第三十七話
 私は、大型ショッピングモールに滅多に行きませんが、偶々入ると、全然、楽しくない、面白くないのです。

金太郎飴
 大型ショッピングモールは、実に計算し尽くされていて、来店されたお客様に満足して頂けるように出来ています。ところが私は、行く気がしない、買い物をする気がしないのです。どこに行っても、同じ売り場構成で、出店業者も同じ。まるで金太郎飴なのです。確かに、99パーセントの消費者には、100パーセント、満足して頂けるでしょう。しかし、私のような、臍曲がり、天邪鬼は、満足できないのです。
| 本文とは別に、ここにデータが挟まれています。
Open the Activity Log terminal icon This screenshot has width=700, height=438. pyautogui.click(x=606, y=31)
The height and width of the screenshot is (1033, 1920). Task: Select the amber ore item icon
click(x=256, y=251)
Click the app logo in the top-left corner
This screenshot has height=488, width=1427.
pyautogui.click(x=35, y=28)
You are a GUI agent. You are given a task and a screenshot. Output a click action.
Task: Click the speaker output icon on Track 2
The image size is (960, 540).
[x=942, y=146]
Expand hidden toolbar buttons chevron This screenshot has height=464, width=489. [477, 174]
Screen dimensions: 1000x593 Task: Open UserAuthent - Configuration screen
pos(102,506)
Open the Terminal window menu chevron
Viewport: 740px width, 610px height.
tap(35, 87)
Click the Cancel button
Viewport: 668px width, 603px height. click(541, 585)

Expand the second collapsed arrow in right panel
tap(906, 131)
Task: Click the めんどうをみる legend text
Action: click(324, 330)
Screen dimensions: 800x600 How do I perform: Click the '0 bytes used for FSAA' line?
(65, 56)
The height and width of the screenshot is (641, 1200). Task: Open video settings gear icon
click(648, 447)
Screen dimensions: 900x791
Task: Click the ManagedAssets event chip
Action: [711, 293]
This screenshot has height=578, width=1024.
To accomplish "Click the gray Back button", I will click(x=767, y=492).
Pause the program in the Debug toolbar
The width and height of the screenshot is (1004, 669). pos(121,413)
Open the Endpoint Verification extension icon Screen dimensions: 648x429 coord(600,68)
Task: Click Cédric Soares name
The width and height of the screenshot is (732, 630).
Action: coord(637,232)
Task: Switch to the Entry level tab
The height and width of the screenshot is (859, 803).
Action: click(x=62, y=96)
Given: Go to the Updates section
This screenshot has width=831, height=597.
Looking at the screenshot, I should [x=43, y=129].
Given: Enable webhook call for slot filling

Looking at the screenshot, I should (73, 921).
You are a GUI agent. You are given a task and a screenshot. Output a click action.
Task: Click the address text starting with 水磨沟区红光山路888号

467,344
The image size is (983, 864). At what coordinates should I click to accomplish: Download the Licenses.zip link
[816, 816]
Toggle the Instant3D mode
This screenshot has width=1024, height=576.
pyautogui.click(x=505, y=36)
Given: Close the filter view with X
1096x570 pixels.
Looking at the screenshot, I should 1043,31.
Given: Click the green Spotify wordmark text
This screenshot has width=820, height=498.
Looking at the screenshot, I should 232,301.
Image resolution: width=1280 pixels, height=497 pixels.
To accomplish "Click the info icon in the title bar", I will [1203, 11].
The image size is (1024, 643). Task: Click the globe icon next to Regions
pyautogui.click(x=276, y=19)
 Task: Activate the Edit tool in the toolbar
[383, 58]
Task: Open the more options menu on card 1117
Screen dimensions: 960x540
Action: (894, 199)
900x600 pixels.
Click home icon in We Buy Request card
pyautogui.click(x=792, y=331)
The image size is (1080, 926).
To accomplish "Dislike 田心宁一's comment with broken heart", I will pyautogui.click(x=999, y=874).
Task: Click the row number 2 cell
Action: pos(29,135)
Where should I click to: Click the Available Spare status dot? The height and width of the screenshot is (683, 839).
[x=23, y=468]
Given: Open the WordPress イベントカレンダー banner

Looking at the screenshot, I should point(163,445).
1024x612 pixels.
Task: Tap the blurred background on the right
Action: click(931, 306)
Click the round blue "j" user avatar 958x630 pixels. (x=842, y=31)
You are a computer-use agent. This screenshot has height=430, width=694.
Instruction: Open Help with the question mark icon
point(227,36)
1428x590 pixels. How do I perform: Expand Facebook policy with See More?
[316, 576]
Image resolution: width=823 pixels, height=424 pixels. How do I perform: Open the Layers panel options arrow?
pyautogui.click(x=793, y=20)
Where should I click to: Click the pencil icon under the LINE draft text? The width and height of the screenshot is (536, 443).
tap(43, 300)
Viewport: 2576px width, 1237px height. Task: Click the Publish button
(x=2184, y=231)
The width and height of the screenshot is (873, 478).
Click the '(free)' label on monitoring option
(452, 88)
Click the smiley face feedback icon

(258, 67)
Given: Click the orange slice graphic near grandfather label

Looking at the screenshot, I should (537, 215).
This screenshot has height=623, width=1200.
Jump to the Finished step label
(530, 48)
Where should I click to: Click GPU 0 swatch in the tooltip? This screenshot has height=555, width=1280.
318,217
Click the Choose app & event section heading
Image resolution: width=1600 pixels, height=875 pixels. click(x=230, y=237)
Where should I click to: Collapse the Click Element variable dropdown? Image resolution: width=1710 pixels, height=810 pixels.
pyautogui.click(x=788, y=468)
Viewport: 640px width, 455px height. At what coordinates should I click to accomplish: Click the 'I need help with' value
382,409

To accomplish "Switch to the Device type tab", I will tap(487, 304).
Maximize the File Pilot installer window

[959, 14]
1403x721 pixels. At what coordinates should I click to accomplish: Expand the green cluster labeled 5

「モノ」を売るところなのに、私の欲しい「モノ」は売っていないのです。
 私は、いまだに音楽を聴くのはレコードです、写真を撮るのはフィルムカメラです。大型ショッピングモールで、CDは売っているかもしれない、デジタルカメラは売っているかもしれない。しかし、レコードやフィルムカメラは売っていないでしょう。ところがどっこい、「街の○○屋」さんでは、今もレコードを売っている、フィルムカメラを売っている。勿論、新品ではなく中古ですが。
 コーヒーショップやレストランも、大型ショッピングモールは、ほぼ全国チェーン店で、どこで飲んでも、どこで食べても変わらない。ところが、「街の○○屋」さんのコーヒーは、ハンバーグは、ラーメンは、どの店も違う味がする。店主の顔が見える、「ココロ」が感じられるのです。